• WORK REQUIRED
In the answer, give only the lines from the one containing "Click the orange arrow beside 零售客戶存款 bullet" to the end of the listing below, each reproduced word for word.

=== SUPPLIED INFORMATION ===

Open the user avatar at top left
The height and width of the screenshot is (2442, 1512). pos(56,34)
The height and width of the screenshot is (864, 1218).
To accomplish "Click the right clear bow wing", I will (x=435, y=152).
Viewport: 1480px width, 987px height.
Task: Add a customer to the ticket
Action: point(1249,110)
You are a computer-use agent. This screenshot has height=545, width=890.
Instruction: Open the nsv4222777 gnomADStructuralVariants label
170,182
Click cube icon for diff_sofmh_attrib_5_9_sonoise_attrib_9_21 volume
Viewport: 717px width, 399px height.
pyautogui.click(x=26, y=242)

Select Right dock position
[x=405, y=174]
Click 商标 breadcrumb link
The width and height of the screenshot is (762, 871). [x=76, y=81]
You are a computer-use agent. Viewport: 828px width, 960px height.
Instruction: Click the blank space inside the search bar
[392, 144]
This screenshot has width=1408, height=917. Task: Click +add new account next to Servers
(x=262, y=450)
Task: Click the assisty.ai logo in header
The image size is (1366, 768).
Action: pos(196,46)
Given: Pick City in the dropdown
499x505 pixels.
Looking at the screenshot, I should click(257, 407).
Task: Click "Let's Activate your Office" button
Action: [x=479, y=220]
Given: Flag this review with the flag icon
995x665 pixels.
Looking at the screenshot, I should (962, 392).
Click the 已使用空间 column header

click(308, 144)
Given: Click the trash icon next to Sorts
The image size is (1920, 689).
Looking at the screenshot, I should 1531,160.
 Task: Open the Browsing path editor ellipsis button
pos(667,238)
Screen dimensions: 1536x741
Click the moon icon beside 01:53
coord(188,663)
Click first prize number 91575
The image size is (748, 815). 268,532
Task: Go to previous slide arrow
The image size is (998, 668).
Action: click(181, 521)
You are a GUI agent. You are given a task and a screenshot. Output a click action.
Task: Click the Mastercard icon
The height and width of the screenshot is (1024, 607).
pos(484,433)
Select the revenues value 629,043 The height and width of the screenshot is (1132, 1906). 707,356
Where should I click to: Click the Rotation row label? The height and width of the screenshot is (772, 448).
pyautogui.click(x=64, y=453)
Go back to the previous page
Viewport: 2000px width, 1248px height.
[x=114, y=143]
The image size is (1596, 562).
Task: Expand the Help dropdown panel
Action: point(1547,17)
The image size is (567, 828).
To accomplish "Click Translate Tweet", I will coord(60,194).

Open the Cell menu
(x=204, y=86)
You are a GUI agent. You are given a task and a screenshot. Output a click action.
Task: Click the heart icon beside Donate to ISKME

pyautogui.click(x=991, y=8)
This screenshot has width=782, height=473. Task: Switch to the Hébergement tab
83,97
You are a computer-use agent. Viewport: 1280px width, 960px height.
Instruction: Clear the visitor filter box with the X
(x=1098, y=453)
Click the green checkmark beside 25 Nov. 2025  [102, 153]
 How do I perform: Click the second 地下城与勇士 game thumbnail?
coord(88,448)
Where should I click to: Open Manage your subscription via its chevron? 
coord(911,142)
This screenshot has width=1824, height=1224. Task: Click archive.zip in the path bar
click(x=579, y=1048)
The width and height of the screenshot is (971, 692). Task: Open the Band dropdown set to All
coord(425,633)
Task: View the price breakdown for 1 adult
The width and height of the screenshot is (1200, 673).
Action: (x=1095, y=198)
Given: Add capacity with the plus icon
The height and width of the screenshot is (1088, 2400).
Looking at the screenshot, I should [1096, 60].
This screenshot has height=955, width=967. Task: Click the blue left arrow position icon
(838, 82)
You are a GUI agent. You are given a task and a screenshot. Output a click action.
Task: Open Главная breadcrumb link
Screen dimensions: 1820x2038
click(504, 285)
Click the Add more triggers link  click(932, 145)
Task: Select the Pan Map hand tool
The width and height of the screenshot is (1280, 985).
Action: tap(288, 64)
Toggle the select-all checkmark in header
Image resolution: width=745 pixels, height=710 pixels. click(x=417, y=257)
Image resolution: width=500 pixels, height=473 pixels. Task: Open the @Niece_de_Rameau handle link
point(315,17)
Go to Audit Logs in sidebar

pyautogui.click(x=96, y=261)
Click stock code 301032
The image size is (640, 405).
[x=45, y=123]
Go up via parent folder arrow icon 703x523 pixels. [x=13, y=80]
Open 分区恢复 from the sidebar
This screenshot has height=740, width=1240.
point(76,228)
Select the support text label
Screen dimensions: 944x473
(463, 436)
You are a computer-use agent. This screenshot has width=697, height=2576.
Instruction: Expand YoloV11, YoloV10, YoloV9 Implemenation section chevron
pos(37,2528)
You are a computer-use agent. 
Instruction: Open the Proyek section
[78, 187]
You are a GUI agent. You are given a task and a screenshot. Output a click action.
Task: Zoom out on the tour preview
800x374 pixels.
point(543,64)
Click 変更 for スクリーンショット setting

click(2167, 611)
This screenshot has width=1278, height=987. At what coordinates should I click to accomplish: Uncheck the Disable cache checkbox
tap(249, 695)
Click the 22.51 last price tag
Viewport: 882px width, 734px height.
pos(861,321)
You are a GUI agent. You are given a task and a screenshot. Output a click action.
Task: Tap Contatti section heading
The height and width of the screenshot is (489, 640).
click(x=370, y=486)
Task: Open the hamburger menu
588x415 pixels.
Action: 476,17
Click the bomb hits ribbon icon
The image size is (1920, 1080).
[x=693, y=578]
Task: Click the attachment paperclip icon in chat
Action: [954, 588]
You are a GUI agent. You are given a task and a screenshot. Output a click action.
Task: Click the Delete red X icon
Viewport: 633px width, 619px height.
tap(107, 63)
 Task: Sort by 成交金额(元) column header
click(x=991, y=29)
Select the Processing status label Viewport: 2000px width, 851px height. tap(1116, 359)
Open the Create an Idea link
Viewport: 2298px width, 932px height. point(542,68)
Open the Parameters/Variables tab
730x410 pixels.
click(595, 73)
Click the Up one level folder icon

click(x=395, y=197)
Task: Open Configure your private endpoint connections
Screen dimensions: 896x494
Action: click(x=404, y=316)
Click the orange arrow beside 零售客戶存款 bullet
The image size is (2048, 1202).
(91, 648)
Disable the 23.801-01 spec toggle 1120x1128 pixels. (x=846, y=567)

===

• TASK RESULT
Click the orange arrow beside 零售客戶存款 bullet
The image size is (2048, 1202).
(91, 648)
Disable the 23.801-01 spec toggle 1120x1128 pixels. (x=846, y=567)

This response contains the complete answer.